Word and item position data
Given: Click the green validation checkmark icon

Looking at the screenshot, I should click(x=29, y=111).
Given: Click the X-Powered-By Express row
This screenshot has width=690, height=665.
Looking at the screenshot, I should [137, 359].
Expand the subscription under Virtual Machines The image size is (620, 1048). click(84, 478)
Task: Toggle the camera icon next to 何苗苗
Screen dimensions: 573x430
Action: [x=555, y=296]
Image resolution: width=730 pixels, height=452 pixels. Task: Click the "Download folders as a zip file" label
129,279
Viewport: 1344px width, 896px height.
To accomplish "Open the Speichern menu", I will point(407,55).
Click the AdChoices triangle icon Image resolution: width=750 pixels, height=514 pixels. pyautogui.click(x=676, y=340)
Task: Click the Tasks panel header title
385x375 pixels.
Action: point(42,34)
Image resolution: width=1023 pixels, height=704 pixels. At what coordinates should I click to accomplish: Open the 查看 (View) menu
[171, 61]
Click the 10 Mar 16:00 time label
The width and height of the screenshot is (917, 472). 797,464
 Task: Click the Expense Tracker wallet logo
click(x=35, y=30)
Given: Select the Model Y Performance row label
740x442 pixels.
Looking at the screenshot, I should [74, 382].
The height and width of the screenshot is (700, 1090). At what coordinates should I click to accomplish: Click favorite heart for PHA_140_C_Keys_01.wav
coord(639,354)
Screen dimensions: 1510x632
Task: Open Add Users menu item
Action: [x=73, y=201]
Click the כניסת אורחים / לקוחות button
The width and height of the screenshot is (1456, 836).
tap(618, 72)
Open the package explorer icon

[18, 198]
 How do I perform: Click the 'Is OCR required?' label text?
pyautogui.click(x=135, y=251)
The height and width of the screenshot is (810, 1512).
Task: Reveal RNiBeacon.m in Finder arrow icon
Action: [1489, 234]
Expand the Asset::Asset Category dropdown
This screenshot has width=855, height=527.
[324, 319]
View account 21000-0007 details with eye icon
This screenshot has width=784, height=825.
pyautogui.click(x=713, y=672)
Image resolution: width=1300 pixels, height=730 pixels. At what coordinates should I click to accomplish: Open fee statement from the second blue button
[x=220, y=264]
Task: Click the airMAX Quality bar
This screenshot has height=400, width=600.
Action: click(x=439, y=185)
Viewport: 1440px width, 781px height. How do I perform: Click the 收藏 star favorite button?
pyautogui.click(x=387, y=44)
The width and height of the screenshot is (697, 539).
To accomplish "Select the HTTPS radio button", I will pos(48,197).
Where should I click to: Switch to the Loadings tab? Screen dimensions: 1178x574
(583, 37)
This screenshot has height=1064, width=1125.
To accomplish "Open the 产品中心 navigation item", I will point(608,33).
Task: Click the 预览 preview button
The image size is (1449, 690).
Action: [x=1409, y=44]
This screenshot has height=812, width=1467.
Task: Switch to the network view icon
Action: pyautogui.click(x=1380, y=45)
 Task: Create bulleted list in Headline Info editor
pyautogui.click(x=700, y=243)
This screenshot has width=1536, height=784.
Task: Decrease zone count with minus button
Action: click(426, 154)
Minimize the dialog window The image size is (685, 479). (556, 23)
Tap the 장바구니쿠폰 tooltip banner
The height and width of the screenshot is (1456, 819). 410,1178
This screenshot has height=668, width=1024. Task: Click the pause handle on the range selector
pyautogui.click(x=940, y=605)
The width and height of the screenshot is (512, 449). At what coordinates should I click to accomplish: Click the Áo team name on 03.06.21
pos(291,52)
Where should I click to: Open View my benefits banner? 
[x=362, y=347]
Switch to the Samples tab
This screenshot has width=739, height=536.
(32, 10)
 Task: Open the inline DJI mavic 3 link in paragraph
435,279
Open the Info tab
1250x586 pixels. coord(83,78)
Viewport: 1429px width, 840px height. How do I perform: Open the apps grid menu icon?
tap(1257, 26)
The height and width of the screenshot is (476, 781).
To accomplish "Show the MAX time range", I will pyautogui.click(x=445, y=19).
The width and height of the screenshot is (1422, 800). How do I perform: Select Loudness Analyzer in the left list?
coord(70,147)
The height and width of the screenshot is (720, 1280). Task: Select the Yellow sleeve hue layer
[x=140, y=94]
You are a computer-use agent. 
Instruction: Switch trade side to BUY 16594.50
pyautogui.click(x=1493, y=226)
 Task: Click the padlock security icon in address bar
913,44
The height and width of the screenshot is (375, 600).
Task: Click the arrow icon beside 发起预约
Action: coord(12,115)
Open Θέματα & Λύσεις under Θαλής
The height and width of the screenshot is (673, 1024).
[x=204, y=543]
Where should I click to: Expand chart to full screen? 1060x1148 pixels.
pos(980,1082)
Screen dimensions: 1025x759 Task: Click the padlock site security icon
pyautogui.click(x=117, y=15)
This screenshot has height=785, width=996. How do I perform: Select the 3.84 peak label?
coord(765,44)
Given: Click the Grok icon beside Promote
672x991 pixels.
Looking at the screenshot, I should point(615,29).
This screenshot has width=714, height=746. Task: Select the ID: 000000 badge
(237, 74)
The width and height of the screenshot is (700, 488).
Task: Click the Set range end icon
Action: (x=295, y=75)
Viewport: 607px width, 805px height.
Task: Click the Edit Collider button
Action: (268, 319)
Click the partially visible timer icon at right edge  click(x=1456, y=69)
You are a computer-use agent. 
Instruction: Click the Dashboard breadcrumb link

> **Description of the task**
Rewrite the records above with every "Given" swapped for "Goal", leaving everything else untouched.

> **Finished exercise**
Goal: Click the green validation checkmark icon

Looking at the screenshot, I should click(x=29, y=111).
Goal: Click the X-Powered-By Express row
This screenshot has width=690, height=665.
Looking at the screenshot, I should [137, 359].
Expand the subscription under Virtual Machines The image size is (620, 1048). click(84, 478)
Task: Toggle the camera icon next to 何苗苗
Screen dimensions: 573x430
Action: [x=555, y=296]
Image resolution: width=730 pixels, height=452 pixels. Task: Click the "Download folders as a zip file" label
129,279
Viewport: 1344px width, 896px height.
To accomplish "Open the Speichern menu", I will point(407,55).
Click the AdChoices triangle icon Image resolution: width=750 pixels, height=514 pixels. pyautogui.click(x=676, y=340)
Task: Click the Tasks panel header title
385x375 pixels.
Action: point(42,34)
Image resolution: width=1023 pixels, height=704 pixels. At what coordinates should I click to accomplish: Open the 查看 (View) menu
[171, 61]
Click the 10 Mar 16:00 time label
The width and height of the screenshot is (917, 472). 797,464
 Task: Click the Expense Tracker wallet logo
click(x=35, y=30)
Goal: Select the Model Y Performance row label
740x442 pixels.
Looking at the screenshot, I should [74, 382].
The height and width of the screenshot is (700, 1090). At what coordinates should I click to accomplish: Click favorite heart for PHA_140_C_Keys_01.wav
coord(639,354)
Screen dimensions: 1510x632
Task: Open Add Users menu item
Action: [x=73, y=201]
Click the כניסת אורחים / לקוחות button
The width and height of the screenshot is (1456, 836).
tap(618, 72)
Open the package explorer icon

[18, 198]
 How do I perform: Click the 'Is OCR required?' label text?
pyautogui.click(x=135, y=251)
The height and width of the screenshot is (810, 1512).
Task: Reveal RNiBeacon.m in Finder arrow icon
Action: [1489, 234]
Expand the Asset::Asset Category dropdown
This screenshot has width=855, height=527.
[324, 319]
View account 21000-0007 details with eye icon
This screenshot has width=784, height=825.
pyautogui.click(x=713, y=672)
Image resolution: width=1300 pixels, height=730 pixels. At what coordinates should I click to accomplish: Open fee statement from the second blue button
[x=220, y=264]
Task: Click the airMAX Quality bar
This screenshot has height=400, width=600.
Action: click(x=439, y=185)
Viewport: 1440px width, 781px height. How do I perform: Click the 收藏 star favorite button?
pyautogui.click(x=387, y=44)
The width and height of the screenshot is (697, 539).
To accomplish "Select the HTTPS radio button", I will pos(48,197).
Where should I click to: Switch to the Loadings tab? Screen dimensions: 1178x574
(583, 37)
This screenshot has height=1064, width=1125.
To accomplish "Open the 产品中心 navigation item", I will point(608,33).
Task: Click the 预览 preview button
The image size is (1449, 690).
Action: [x=1409, y=44]
This screenshot has height=812, width=1467.
Task: Switch to the network view icon
Action: pyautogui.click(x=1380, y=45)
 Task: Create bulleted list in Headline Info editor
pyautogui.click(x=700, y=243)
This screenshot has width=1536, height=784.
Task: Decrease zone count with minus button
Action: click(426, 154)
Minimize the dialog window The image size is (685, 479). (556, 23)
Tap the 장바구니쿠폰 tooltip banner
The height and width of the screenshot is (1456, 819). 410,1178
This screenshot has height=668, width=1024. Task: Click the pause handle on the range selector
pyautogui.click(x=940, y=605)
The width and height of the screenshot is (512, 449). At what coordinates should I click to accomplish: Click the Áo team name on 03.06.21
pos(291,52)
Where should I click to: Open View my benefits banner? 
[x=362, y=347]
Switch to the Samples tab
This screenshot has width=739, height=536.
(32, 10)
 Task: Open the inline DJI mavic 3 link in paragraph
435,279
Open the Info tab
1250x586 pixels. coord(83,78)
Viewport: 1429px width, 840px height. How do I perform: Open the apps grid menu icon?
tap(1257, 26)
The height and width of the screenshot is (476, 781).
To accomplish "Show the MAX time range", I will pyautogui.click(x=445, y=19).
The width and height of the screenshot is (1422, 800). How do I perform: Select Loudness Analyzer in the left list?
coord(70,147)
The height and width of the screenshot is (720, 1280). Task: Select the Yellow sleeve hue layer
[x=140, y=94]
You are a computer-use agent. 
Instruction: Switch trade side to BUY 16594.50
pyautogui.click(x=1493, y=226)
 Task: Click the padlock security icon in address bar
913,44
The height and width of the screenshot is (375, 600).
Task: Click the arrow icon beside 发起预约
Action: coord(12,115)
Open Θέματα & Λύσεις under Θαλής
The height and width of the screenshot is (673, 1024).
[x=204, y=543]
Where should I click to: Expand chart to full screen? 1060x1148 pixels.
pos(980,1082)
Screen dimensions: 1025x759 Task: Click the padlock site security icon
pyautogui.click(x=117, y=15)
This screenshot has height=785, width=996. How do I perform: Select the 3.84 peak label?
coord(765,44)
Goal: Click the Grok icon beside Promote
672x991 pixels.
Looking at the screenshot, I should point(615,29).
This screenshot has width=714, height=746. Task: Select the ID: 000000 badge
(237, 74)
The width and height of the screenshot is (700, 488).
Task: Click the Set range end icon
Action: (x=295, y=75)
Viewport: 607px width, 805px height.
Task: Click the Edit Collider button
Action: (268, 319)
Click the partially visible timer icon at right edge  click(x=1456, y=69)
You are a computer-use agent. 
Instruction: Click the Dashboard breadcrumb link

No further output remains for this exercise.